:: EXCERPTED RECORDS
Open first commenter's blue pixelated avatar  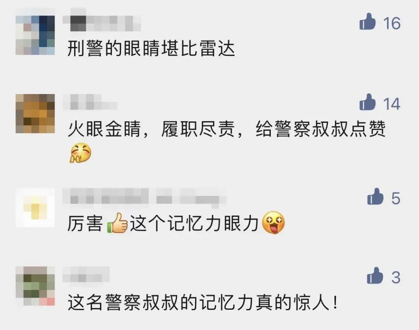[35, 35]
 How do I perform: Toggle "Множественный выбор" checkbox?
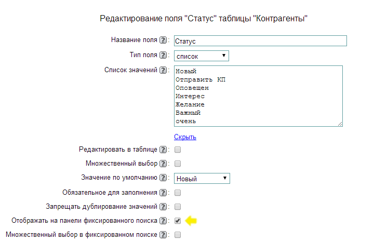tap(178, 164)
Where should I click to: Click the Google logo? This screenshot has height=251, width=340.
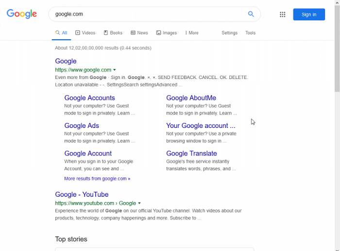tap(22, 14)
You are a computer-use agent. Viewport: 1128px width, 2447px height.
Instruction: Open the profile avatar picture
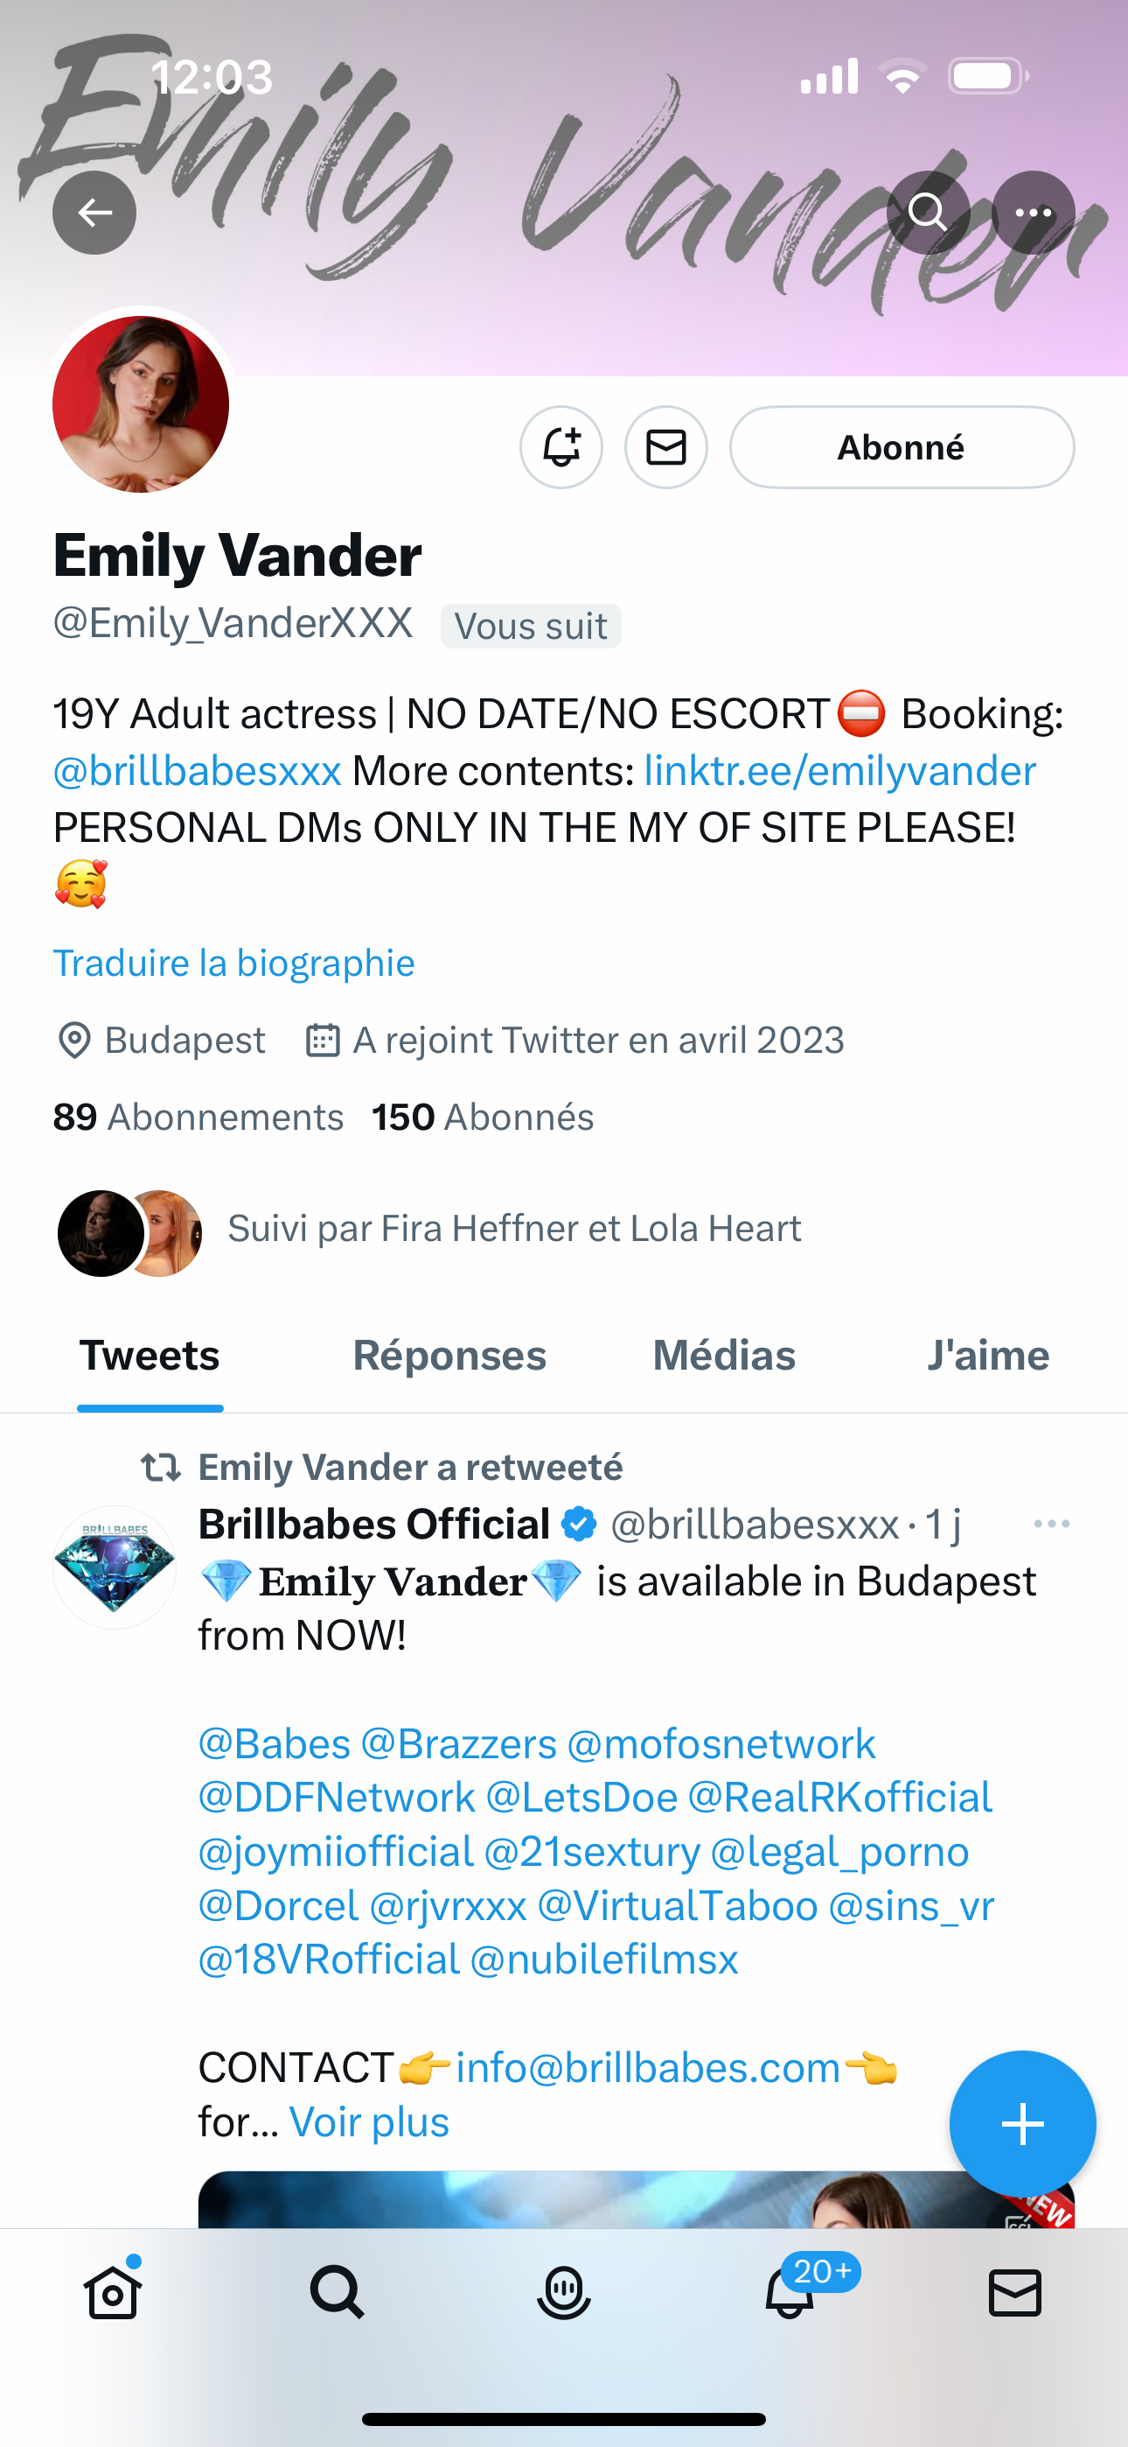pos(141,405)
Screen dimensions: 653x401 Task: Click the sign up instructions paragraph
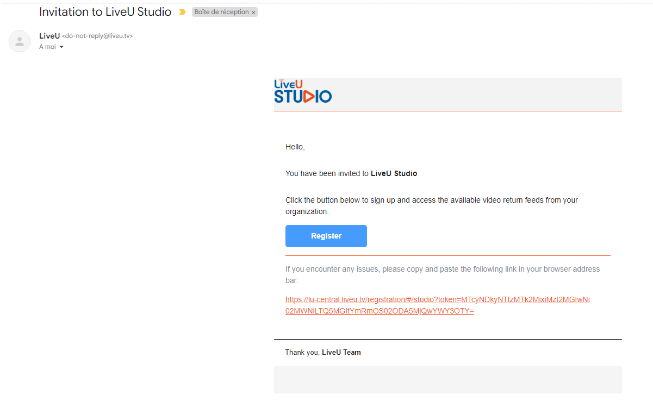(432, 206)
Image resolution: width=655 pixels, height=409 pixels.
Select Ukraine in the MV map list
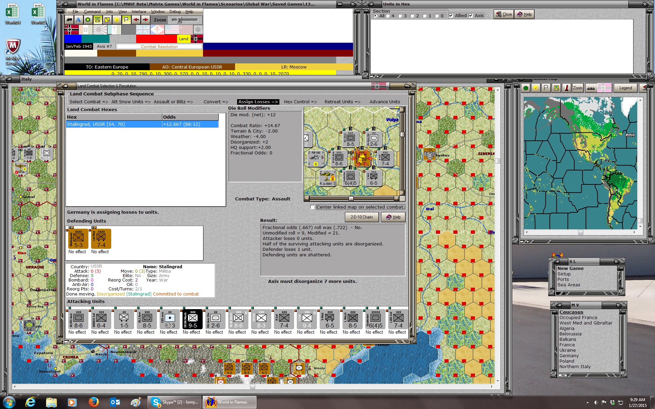pyautogui.click(x=567, y=350)
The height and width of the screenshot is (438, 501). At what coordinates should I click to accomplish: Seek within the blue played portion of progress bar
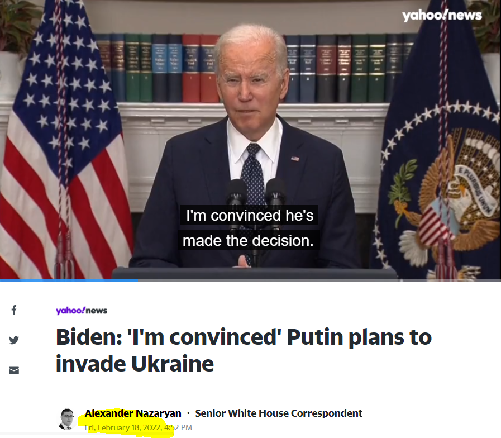(x=69, y=280)
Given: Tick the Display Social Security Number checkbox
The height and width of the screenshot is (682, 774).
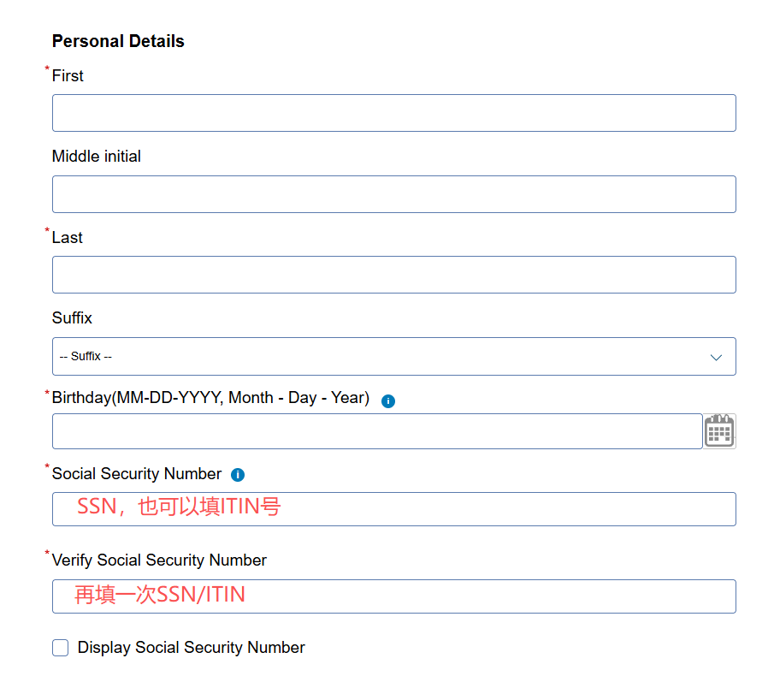Looking at the screenshot, I should [61, 648].
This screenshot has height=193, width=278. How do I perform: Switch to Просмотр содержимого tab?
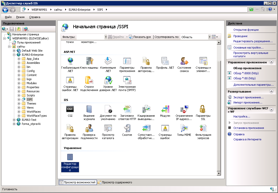pyautogui.click(x=115, y=182)

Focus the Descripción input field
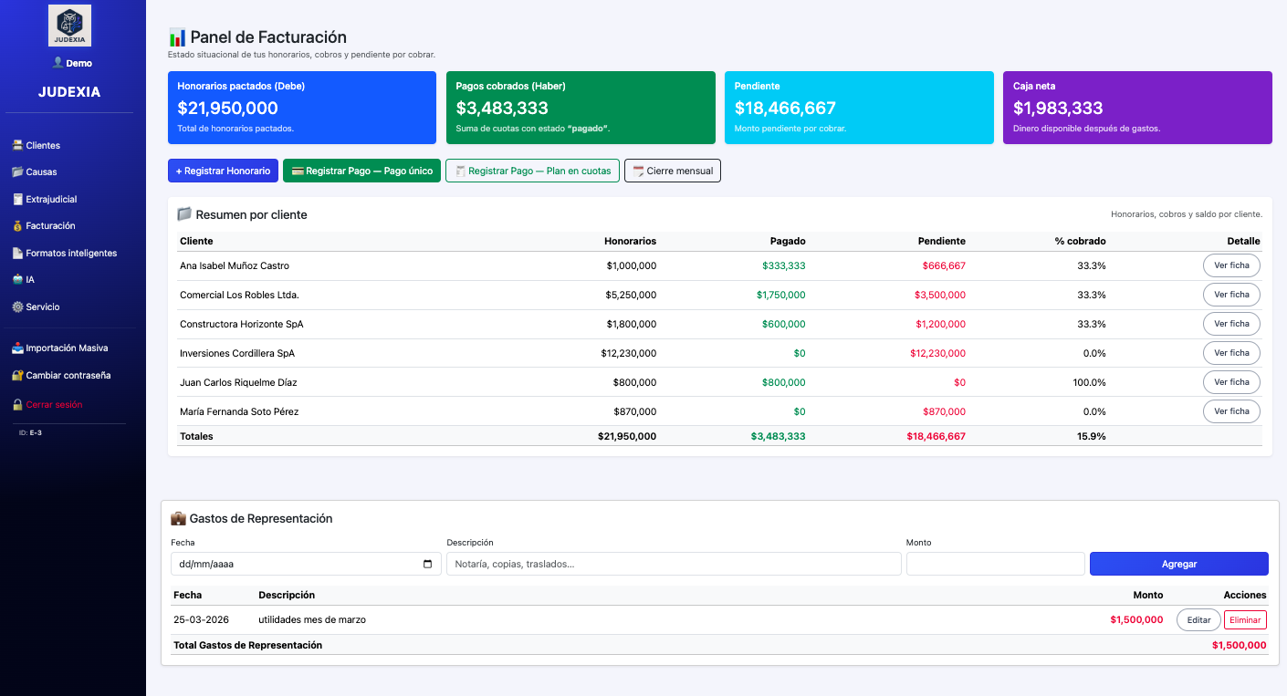(x=673, y=564)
::::
- _EXERCISE OBJECTIVE_: Exact copy, pictures omitted: every line from the one holding "The height and width of the screenshot is (682, 774)." through the last line of the data above, and nothing else.

- _SOLVED PROBLEM_:
The height and width of the screenshot is (682, 774).
Looking at the screenshot, I should [61, 648].
This screenshot has height=193, width=278. How do I perform: Switch to Просмотр содержимого tab?
pyautogui.click(x=115, y=182)

Focus the Descripción input field
(x=673, y=564)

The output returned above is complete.